======== Exercise input ========

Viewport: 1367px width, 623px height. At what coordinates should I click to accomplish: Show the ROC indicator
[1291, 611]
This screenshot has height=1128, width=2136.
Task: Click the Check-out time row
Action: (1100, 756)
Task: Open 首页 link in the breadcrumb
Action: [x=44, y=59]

========

Print out all the material above, unaltered.

Viewport: 1367px width, 623px height. At what coordinates should I click to accomplish: Show the ROC indicator
[1291, 611]
This screenshot has height=1128, width=2136.
Task: Click the Check-out time row
Action: (1100, 756)
Task: Open 首页 link in the breadcrumb
Action: [x=44, y=59]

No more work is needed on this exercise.